1. The book is filled with great stories that help put "flesh" to the ideas he is writing about.
2. He clearly communicates the notion that incarnational ministry is not easy and that it takes a lot of time and work.
3. He does not "church bash" - at times these sorts of books tend towards a "the church has it all wrong" attitude; that attitude is absent in this book.

1. Halter briefly addresses this, but many have written about how "incarnational ministry" is actually a category mistake. They argue that "incarnation" is unique to Christ's role, thus we cannot be "incarnational." This might not be the book to address those types of issues, but I think Halter could have spoken a bit more to it.
2. The chapter on confrontation tends to overlook some important parts of scripture - Halter says that "Jesus never tried to confront someone. They always tended to confront themselves." Halter holds this up as a model for Christians when they interact with friends and family who are making poor choices. I am pretty sure that Jesus did confront people, however he knew how to confront them well. We cannot simply let people "confront themselves" because there are certainly times, especially within the church, that we need to confront one another.

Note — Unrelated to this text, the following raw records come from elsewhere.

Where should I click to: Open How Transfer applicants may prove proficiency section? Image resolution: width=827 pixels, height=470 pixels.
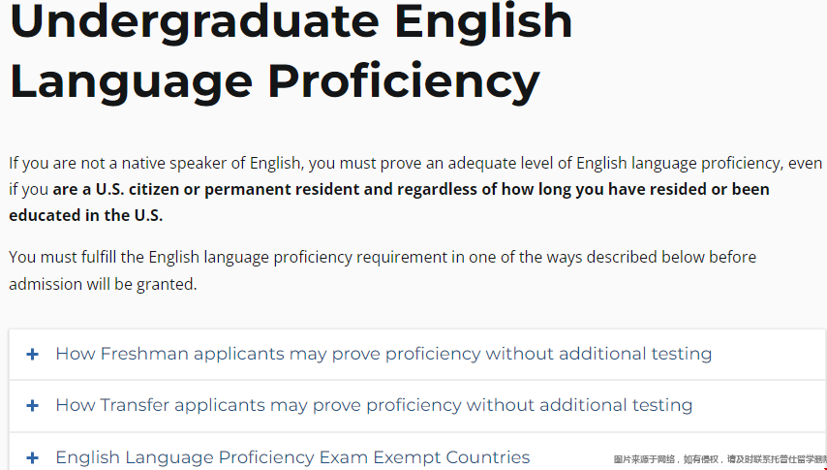[x=417, y=406]

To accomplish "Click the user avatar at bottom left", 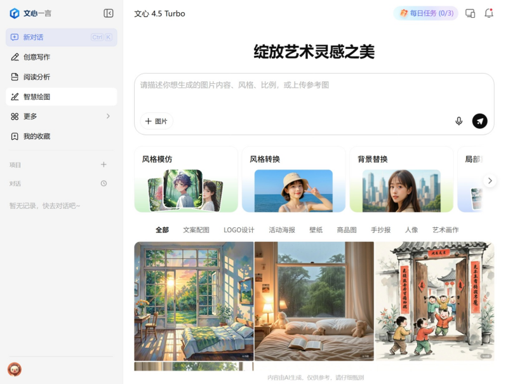I will (x=14, y=369).
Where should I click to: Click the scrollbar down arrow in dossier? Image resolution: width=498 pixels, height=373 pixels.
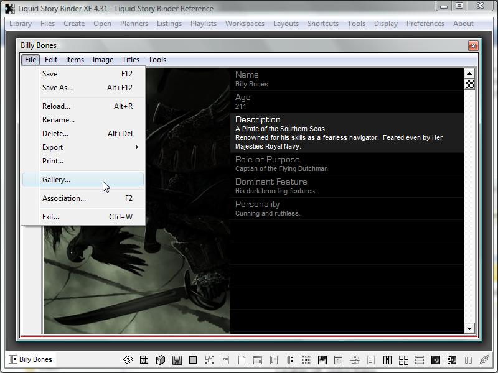click(470, 328)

Hugh Halter has written an excellent book describing what it looks like to live incarnationally. There is much wisdom here, especially for those who want to jump quickly into "sealing the deal." We need to learn to slow down, do life with people, and earn a position to speak the gospel into people's lives. That slowing down and doing life is the "incarnational part." I think Hugh is right, we need to learn to be more like Jesus who spent 30 years "moving into the neighborhood" before he began preaching about the Kingdom.

May we learn to "move into the neighborhood," learn the community's rhythms, learn what is "good news" for our friends and neighbors, before we begin preaching a gospel that makes no sense to them...

(Note: I received a advanced copy of this book courtesy of NetGalley and David C. Cook in exchange for an impartial review)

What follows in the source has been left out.